Preservation brings new uses to old building
George Weathers used to arrive at school at 8:30 a.m. and say the Lord’s prayer at the first bell. There were two classroom with four or five rows of chairs: first grade through fourth and fifth through eighth. The teacher was strict, he said.
That was in the 1940s. The Sandy Island School closed in 1966.
Kids now take the school boat to the mainland, just like Weathers did when he reached high school.
But the school that was built in 1932 by Archer and Anna Hyatt Huntington, founders of Brookgreen Gardens, still stands. Island residents hope its preservation and continued use will keep it at the center of community life on the island between the Waccamaw and Pee Dee rivers.
The Sandy Island Cultural Initiative is a collaboration between the community, Coastal Carolina University and Brookgreen Gardens.

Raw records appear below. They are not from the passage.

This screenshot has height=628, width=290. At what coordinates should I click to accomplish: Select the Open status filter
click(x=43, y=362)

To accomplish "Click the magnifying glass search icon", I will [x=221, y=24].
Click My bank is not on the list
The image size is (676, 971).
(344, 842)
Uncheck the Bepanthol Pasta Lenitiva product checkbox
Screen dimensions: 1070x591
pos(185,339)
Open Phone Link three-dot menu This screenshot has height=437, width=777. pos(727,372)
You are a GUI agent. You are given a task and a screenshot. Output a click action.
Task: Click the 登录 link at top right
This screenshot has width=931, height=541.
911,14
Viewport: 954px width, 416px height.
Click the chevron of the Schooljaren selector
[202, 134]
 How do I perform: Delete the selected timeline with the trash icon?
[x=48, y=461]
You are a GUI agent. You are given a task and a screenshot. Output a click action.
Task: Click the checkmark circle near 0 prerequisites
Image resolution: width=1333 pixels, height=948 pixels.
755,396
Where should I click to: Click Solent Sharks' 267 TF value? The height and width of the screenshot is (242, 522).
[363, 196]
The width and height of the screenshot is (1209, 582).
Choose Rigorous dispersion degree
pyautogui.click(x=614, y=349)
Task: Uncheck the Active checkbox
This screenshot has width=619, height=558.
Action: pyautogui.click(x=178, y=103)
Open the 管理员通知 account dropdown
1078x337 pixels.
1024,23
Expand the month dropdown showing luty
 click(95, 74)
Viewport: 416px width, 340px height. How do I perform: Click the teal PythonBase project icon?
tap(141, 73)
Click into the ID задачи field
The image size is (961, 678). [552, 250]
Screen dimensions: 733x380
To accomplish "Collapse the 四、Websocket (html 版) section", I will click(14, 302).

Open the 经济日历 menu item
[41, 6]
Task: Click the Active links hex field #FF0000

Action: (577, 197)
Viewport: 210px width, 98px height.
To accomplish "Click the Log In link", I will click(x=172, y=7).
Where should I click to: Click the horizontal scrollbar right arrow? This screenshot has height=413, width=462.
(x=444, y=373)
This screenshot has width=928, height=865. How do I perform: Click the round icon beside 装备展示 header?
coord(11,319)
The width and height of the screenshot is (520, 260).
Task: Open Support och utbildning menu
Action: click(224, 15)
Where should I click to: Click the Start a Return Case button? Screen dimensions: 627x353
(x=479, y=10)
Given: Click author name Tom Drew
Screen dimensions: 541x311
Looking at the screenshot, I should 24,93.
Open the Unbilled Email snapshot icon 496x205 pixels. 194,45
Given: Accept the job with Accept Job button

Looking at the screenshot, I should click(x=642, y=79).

It received a National Park Service Civil Rights Grant to document and begin preservation of the Sandy Island School.
“We got really positive feedback,” said Alli Crandell, the director of digital initiatives at Coastal Carolina. “We were one of the few sites in South Carolina to receive this grant.”
Sandy Island’s history deserves to be recognized, residents say.
“It’s important because even some people right here in South Carolina have never heard about Sandy Island,” said Weathers, former pastor of New Bethel Church on the island. “When they hear about Sandy Island and how the people who live there have to go home in boats, they think it’s something that is not true. So we tell a lot of people to just look and see whether it’s true.”
Coastal Carolina did a preservation project at St. Helena Island in Beaufort County. “As we presented that project in this region, people kept saying there’s not a whole lot of African American heritage up here,” Crandell said. “We realized how little people knew about the important African American heritage we have in this area.”
That led Coastal Carolina to create a group of students and faculty to look through past research.
“Of course the Sandy Island story came out because we have a long legacy with the community with Charles Joyner,” Crandell said, referring to the late historian who wrote about rice culture and folkways on the Waccamaw Neck. “It’s still the only boat-accessible kind of preserved cultural landscape.”
That led to a book, “At Low Tide: Voices of Sandy Island,” in 2017.
“It’s incredibly important because it’s representative of so many other communities that exist across South Carolina, up and down,” Crandell said. “It’s self-sufficient, strong commitment to education, strong commitment to democracy, and so, through that process, it became this grant opportunity for the civil rights legacy.”
At a meeting with island residents last week, Crandell and others from Coastal Carolina outlined what needs to be done to begin renovations in the fall of 2020. The project is still evolving and the university wants input from residents.
A community center, classrooms with updated technology along with traditional features, and a senior center were some of the ideas discussed.
“Once they get it back to original form, I want to see that the people utilize it more than they did before,” said Charles Pyatt who grew up on the island and returned after 24 years in the army. “With all the stuff that they talked about getting, I hope they get it, and I hope they utilize it. Especially the young kids.”
The island needs a community center that is also a place to learn, he said.
“The reason I want that on Sandy Island is because Sandy Island has no historical site right now,” Pyatt said. “We would definitely like to bring that old school house back to original form because every time we have a meeting or something now, everybody gotta run to the church.”
The collaboration has made residents hopeful for the future of Sandy Island.
“We are working with Coastal on this project very well, and I think that we’ve made some progress by working with them,” Weathers said. “So I’m glad that Coastal came in and tried to lift the part that is so important to that community: education. That’s the thing that Sandy Island has always believed in. They had believed in education. And a lot of the people that went out into society and into the world have been blessed through that school on Sandy Island that taught them how to go about life.”
“From Coastal’s perspective, it’s a really fabulous collaboration because our students get hands on, professional level experience in historic preservation through historic documentation and oral histories and collecting history and also designing of exhibition materials,” said Crandell. “So our students get so much out of this. So it feels good to be able to do a project like this where our students gain experience but, at the same time, is spending the day with a community.”
By this fall the project team looks to apply for National Park Service funding and inclusion on the National Register of Historic Places. They aim to solicit and hire a contractor to complete repairs early next year.
The project team will hold a follow-up meeting at the Litchfield Education Center at noon Tuesday to gather additional feedback on future use of the center and renovation priorities.